[Start]
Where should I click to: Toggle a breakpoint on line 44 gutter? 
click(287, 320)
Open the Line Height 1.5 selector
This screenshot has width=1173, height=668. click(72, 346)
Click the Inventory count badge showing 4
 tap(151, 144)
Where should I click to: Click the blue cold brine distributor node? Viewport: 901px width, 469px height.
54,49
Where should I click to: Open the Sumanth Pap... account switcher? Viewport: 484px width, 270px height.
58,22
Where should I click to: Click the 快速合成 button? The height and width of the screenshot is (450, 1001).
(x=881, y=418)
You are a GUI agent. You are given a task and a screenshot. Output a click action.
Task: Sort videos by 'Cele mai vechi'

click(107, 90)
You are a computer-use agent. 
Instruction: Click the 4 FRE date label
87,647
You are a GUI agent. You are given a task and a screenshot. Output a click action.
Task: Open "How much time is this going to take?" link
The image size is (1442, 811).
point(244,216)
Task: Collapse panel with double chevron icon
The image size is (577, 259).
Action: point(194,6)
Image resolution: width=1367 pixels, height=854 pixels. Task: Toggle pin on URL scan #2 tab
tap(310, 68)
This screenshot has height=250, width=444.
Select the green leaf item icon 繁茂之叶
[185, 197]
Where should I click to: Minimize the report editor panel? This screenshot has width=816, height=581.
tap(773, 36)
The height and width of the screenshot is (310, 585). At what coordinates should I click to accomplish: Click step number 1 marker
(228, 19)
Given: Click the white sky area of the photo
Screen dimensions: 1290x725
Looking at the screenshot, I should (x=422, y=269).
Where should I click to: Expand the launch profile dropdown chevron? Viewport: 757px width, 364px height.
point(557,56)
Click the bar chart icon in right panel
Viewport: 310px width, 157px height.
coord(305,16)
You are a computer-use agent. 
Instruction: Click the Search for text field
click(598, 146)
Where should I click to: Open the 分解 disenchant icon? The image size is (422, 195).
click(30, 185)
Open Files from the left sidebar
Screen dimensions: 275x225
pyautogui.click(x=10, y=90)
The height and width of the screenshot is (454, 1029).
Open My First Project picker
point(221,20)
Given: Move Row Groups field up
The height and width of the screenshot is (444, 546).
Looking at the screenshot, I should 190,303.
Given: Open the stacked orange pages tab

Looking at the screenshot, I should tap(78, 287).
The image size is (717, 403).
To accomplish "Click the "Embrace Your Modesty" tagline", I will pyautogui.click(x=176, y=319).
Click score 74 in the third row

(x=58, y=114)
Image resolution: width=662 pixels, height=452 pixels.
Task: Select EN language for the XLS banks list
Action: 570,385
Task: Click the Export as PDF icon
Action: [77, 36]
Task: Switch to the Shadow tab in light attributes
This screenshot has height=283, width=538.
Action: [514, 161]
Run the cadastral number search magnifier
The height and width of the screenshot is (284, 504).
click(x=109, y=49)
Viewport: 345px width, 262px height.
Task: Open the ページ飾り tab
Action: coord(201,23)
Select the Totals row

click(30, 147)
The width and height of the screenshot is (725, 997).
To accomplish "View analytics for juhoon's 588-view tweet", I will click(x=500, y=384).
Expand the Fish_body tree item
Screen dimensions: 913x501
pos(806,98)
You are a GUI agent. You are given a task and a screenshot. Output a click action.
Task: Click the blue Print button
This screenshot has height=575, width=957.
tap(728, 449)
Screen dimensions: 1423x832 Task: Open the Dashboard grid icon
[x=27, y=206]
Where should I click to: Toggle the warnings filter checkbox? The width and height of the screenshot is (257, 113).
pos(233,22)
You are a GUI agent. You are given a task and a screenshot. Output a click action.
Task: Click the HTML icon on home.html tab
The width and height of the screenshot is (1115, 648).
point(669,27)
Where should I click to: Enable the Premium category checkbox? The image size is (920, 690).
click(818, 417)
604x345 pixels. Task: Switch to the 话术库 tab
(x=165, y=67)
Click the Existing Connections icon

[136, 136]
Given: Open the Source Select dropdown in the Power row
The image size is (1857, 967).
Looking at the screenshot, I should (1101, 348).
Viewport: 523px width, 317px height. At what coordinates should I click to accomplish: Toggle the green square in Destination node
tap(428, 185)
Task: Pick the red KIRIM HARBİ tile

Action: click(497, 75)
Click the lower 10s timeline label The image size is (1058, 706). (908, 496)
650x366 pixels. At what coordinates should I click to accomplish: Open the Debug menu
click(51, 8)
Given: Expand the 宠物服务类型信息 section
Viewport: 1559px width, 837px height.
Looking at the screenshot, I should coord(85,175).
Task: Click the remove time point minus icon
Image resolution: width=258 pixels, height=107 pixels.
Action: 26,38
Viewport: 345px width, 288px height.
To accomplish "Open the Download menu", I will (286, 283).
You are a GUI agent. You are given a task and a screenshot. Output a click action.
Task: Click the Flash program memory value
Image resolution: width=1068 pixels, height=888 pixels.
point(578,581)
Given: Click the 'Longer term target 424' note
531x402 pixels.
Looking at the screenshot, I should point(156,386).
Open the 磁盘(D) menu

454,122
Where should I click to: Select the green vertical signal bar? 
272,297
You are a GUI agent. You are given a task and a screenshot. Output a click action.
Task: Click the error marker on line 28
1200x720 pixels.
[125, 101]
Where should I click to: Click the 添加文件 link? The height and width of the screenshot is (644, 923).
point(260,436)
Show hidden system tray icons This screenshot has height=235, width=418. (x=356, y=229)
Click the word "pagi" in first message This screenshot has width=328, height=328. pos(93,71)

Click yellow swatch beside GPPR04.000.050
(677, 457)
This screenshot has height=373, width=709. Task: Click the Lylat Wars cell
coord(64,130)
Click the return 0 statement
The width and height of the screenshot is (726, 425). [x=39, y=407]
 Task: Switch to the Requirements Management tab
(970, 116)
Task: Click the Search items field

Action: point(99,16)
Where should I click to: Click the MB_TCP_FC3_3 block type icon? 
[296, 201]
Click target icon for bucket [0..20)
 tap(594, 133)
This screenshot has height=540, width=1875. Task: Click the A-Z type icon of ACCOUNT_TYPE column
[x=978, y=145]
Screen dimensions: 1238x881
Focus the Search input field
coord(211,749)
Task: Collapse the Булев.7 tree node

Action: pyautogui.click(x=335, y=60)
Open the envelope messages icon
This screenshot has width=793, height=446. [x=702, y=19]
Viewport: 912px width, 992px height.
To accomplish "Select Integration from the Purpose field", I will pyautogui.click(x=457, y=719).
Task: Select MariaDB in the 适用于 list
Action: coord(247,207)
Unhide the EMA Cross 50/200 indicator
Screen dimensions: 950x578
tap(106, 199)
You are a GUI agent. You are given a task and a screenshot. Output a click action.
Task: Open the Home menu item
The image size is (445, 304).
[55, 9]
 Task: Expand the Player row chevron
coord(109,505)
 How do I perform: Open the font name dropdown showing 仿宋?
[End]
§ EXERCISE TASK:
Change "GUI agent" to "interface agent" everywhere it appears in the rows above, leaving every other part of the rows unchanged.

§ RESPONSE TO THIS EXERCISE:
Where should I click to: Toggle a breakpoint on line 44 gutter? 
click(287, 320)
Open the Line Height 1.5 selector
This screenshot has width=1173, height=668. click(72, 346)
Click the Inventory count badge showing 4
 tap(151, 144)
Where should I click to: Click the blue cold brine distributor node? Viewport: 901px width, 469px height.
54,49
Where should I click to: Open the Sumanth Pap... account switcher? Viewport: 484px width, 270px height.
58,22
Where should I click to: Click the 快速合成 button? The height and width of the screenshot is (450, 1001).
(x=881, y=418)
You are a interface agent. You are given a task and a screenshot. Output a click action.
Task: Sort videos by 'Cele mai vechi'

click(107, 90)
You are a computer-use agent. 
Instruction: Click the 4 FRE date label
87,647
You are a interface agent. You are given a task and a screenshot. Output a click action.
Task: Open "How much time is this going to take?" link
The image size is (1442, 811).
point(244,216)
Task: Collapse panel with double chevron icon
The image size is (577, 259).
Action: point(194,6)
Image resolution: width=1367 pixels, height=854 pixels. Task: Toggle pin on URL scan #2 tab
tap(310, 68)
This screenshot has height=250, width=444.
Select the green leaf item icon 繁茂之叶
[185, 197]
Where should I click to: Minimize the report editor panel? This screenshot has width=816, height=581.
tap(773, 36)
The height and width of the screenshot is (310, 585). At what coordinates should I click to accomplish: Click step number 1 marker
(228, 19)
Given: Click the white sky area of the photo
Screen dimensions: 1290x725
Looking at the screenshot, I should (x=422, y=269).
Where should I click to: Expand the launch profile dropdown chevron? Viewport: 757px width, 364px height.
point(557,56)
Click the bar chart icon in right panel
Viewport: 310px width, 157px height.
coord(305,16)
You are a computer-use agent. 
Instruction: Click the Search for text field
click(598, 146)
Where should I click to: Open the 分解 disenchant icon? The image size is (422, 195).
click(30, 185)
Open Files from the left sidebar
Screen dimensions: 275x225
pyautogui.click(x=10, y=90)
The height and width of the screenshot is (454, 1029).
Open My First Project picker
point(221,20)
Given: Move Row Groups field up
The height and width of the screenshot is (444, 546).
Looking at the screenshot, I should 190,303.
Given: Open the stacked orange pages tab

Looking at the screenshot, I should tap(78, 287).
The image size is (717, 403).
To accomplish "Click the "Embrace Your Modesty" tagline", I will pyautogui.click(x=176, y=319).
Click score 74 in the third row

(x=58, y=114)
Image resolution: width=662 pixels, height=452 pixels.
Task: Select EN language for the XLS banks list
Action: 570,385
Task: Click the Export as PDF icon
Action: [77, 36]
Task: Switch to the Shadow tab in light attributes
This screenshot has height=283, width=538.
Action: [514, 161]
Run the cadastral number search magnifier
The height and width of the screenshot is (284, 504).
click(x=109, y=49)
Viewport: 345px width, 262px height.
Task: Open the ページ飾り tab
Action: coord(201,23)
Select the Totals row

click(30, 147)
The width and height of the screenshot is (725, 997).
To accomplish "View analytics for juhoon's 588-view tweet", I will click(x=500, y=384).
Expand the Fish_body tree item
Screen dimensions: 913x501
pos(806,98)
You are a interface agent. You are given a task and a screenshot. Output a click action.
Task: Click the blue Print button
This screenshot has height=575, width=957.
tap(728, 449)
Screen dimensions: 1423x832 Task: Open the Dashboard grid icon
[x=27, y=206]
Where should I click to: Toggle the warnings filter checkbox? The width and height of the screenshot is (257, 113).
pos(233,22)
You are a interface agent. You are given a task and a screenshot. Output a click action.
Task: Click the HTML icon on home.html tab
The width and height of the screenshot is (1115, 648).
point(669,27)
Where should I click to: Enable the Premium category checkbox? The image size is (920, 690).
click(818, 417)
604x345 pixels. Task: Switch to the 话术库 tab
(x=165, y=67)
Click the Existing Connections icon

[136, 136]
Given: Open the Source Select dropdown in the Power row
The image size is (1857, 967).
Looking at the screenshot, I should (1101, 348).
Viewport: 523px width, 317px height. At what coordinates should I click to accomplish: Toggle the green square in Destination node
tap(428, 185)
Task: Pick the red KIRIM HARBİ tile

Action: click(497, 75)
Click the lower 10s timeline label The image size is (1058, 706). (908, 496)
650x366 pixels. At what coordinates should I click to accomplish: Open the Debug menu
click(51, 8)
Given: Expand the 宠物服务类型信息 section
Viewport: 1559px width, 837px height.
Looking at the screenshot, I should coord(85,175).
Task: Click the remove time point minus icon
Image resolution: width=258 pixels, height=107 pixels.
Action: 26,38
Viewport: 345px width, 288px height.
To accomplish "Open the Download menu", I will (286, 283).
You are a interface agent. You are given a task and a screenshot. Output a click action.
Task: Click the Flash program memory value
Image resolution: width=1068 pixels, height=888 pixels.
point(578,581)
Given: Click the 'Longer term target 424' note
531x402 pixels.
Looking at the screenshot, I should point(156,386).
Open the 磁盘(D) menu

454,122
Where should I click to: Select the green vertical signal bar? 
272,297
You are a interface agent. You are given a task and a screenshot. Output a click action.
Task: Click the error marker on line 28
1200x720 pixels.
[125, 101]
Where should I click to: Click the 添加文件 link? The height and width of the screenshot is (644, 923).
point(260,436)
Show hidden system tray icons This screenshot has height=235, width=418. (x=356, y=229)
Click the word "pagi" in first message This screenshot has width=328, height=328. pos(93,71)

Click yellow swatch beside GPPR04.000.050
(677, 457)
This screenshot has height=373, width=709. Task: Click the Lylat Wars cell
coord(64,130)
Click the return 0 statement
The width and height of the screenshot is (726, 425). [x=39, y=407]
 Task: Switch to the Requirements Management tab
(970, 116)
Task: Click the Search items field

Action: point(99,16)
Where should I click to: Click the MB_TCP_FC3_3 block type icon? 
[296, 201]
Click target icon for bucket [0..20)
 tap(594, 133)
This screenshot has height=540, width=1875. Task: Click the A-Z type icon of ACCOUNT_TYPE column
[x=978, y=145]
Screen dimensions: 1238x881
Focus the Search input field
coord(211,749)
Task: Collapse the Булев.7 tree node

Action: pyautogui.click(x=335, y=60)
Open the envelope messages icon
This screenshot has width=793, height=446. [x=702, y=19]
Viewport: 912px width, 992px height.
To accomplish "Select Integration from the Purpose field", I will pyautogui.click(x=457, y=719).
Task: Select MariaDB in the 适用于 list
Action: coord(247,207)
Unhide the EMA Cross 50/200 indicator
Screen dimensions: 950x578
tap(106, 199)
You are a interface agent. You are given a task and a screenshot. Output a click action.
Task: Open the Home menu item
The image size is (445, 304).
[55, 9]
 Task: Expand the Player row chevron
coord(109,505)
 How do I perform: Open the font name dropdown showing 仿宋?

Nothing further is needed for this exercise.